What to expect flying from Macon to the Baltimore-Washington airport
Since Contour Airlines arrived in Macon two years ago one of its most frequent fliers has been Michael Dean with more than 90 trips under his belt.
Dean, who travels for business, will have many more opportunities to fly between Macon and the Washington, D.C., with the service expected to continue for at least another four years.
Middle Georgia Regional Airport and Contour Airlines have been approved for a $19.5 million federal grant that would subsidize the service to Baltimore-Washington International Thurgood Marshall Airport from August 2019 to September 2023.
The Macon-Bibb County Commission is scheduled to vote in June to extend the service with Contour.
Dean says Contour’s flight service is comparable to the best he has experienced flying with other commercial airlines.
“I would say the customer service is even better because of the size of the flight and the personal attention,” he said.
Contour brought back commercial flight service to the Macon-Bibb airport in 2017 after a $4.7 million annual subsidy from the U.S. Department of Transportation was awarded over a two-year period.
There were 6,852 passengers who boarded planes at the regional airport from January-May 2019. The flights have been more than 80% full during that period, according to Macon-Bibb County.
The Essential Air Service program’s subsidies allow airlines to keep their fares lower. There are 175 communities that depend on the program in order to have scheduled air service, according to the U.S. Department of Transportation.
The Middle Georgia airport has also had success with the Sun Country casino charter flights, which has two flights scheduled for June and July.
The airport also will receive a $1 million grant for various improvements after having more than 10,000 passengers board planes in 2018.
Contour’s service filled the void left by the departure of Silver Airways in 2014 after nine months operating at the regional airport. Prior to that, Georgia Skies left after having fewer than 500 passengers in 2012 and experiencing issues with delays and cancellations.

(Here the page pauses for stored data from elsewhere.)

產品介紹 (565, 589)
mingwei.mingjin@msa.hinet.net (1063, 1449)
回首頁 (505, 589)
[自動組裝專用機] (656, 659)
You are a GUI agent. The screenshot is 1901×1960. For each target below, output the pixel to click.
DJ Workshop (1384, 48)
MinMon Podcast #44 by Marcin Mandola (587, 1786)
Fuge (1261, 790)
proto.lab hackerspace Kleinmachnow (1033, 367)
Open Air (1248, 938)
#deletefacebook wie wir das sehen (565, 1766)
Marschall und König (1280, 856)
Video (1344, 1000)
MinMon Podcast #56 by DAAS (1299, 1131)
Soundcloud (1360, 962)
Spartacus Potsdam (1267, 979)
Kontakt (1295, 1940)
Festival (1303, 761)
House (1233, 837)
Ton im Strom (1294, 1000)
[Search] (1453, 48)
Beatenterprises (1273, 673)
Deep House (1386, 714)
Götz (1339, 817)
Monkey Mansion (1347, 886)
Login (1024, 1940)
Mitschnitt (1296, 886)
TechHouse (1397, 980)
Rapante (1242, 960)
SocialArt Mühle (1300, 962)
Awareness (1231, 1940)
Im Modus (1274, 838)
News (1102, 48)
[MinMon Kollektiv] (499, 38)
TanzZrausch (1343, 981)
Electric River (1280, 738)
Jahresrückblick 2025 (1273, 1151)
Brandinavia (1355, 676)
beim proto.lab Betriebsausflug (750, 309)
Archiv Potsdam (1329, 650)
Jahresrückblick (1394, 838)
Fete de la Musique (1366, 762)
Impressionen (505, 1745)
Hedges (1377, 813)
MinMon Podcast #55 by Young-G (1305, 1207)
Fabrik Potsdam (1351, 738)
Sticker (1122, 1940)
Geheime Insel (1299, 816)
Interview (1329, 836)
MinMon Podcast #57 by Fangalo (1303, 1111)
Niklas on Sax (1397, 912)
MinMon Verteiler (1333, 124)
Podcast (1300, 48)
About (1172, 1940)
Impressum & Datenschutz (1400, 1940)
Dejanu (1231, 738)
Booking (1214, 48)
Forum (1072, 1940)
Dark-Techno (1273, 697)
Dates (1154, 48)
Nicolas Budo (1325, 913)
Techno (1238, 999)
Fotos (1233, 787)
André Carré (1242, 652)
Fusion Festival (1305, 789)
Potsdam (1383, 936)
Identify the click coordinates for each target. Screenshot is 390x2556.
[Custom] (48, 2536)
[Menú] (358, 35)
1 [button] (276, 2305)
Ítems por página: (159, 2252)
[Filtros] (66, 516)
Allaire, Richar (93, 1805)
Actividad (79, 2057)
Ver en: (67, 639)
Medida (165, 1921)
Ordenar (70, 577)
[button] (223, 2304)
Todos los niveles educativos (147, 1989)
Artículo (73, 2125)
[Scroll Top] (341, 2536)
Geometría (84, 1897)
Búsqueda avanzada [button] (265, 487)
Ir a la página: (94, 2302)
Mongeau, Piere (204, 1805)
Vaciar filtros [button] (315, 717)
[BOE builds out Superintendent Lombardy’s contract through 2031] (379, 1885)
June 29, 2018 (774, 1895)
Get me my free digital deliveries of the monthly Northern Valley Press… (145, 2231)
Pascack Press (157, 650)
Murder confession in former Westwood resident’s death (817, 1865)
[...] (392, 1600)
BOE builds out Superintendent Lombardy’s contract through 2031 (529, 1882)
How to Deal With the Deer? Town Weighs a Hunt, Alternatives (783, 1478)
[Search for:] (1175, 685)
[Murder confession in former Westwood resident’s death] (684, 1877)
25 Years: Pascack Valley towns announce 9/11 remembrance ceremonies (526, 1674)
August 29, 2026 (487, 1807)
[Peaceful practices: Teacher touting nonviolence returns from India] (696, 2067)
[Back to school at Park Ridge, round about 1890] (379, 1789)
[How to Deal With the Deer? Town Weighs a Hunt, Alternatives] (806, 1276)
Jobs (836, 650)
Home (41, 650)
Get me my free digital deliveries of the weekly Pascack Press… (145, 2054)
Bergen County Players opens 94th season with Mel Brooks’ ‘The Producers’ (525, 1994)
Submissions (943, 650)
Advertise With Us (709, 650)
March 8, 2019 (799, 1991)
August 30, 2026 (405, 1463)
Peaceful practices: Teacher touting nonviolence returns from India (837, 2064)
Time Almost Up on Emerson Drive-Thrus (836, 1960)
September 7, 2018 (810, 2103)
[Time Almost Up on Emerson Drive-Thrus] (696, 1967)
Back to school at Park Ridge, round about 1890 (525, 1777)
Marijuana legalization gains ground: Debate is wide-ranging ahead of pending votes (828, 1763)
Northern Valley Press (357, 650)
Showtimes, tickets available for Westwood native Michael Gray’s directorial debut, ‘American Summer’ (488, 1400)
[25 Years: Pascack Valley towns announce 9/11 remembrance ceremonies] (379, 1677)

Another Contour flight service that operated out of the regional airport ended in February after a limited-run. The flights to Tampa, Florida, were not part of the Essential Air Service program.
Macon resident Juawn Jackson said flying out of the regional airport keeps people from having to go through the hassle at Hartsfield–Jackson Atlanta International Airport.
“You don’t have to be surrounded by so many people to get to your destination in Washington, D.C., in a timely and safe manner,” the 25-year-old said.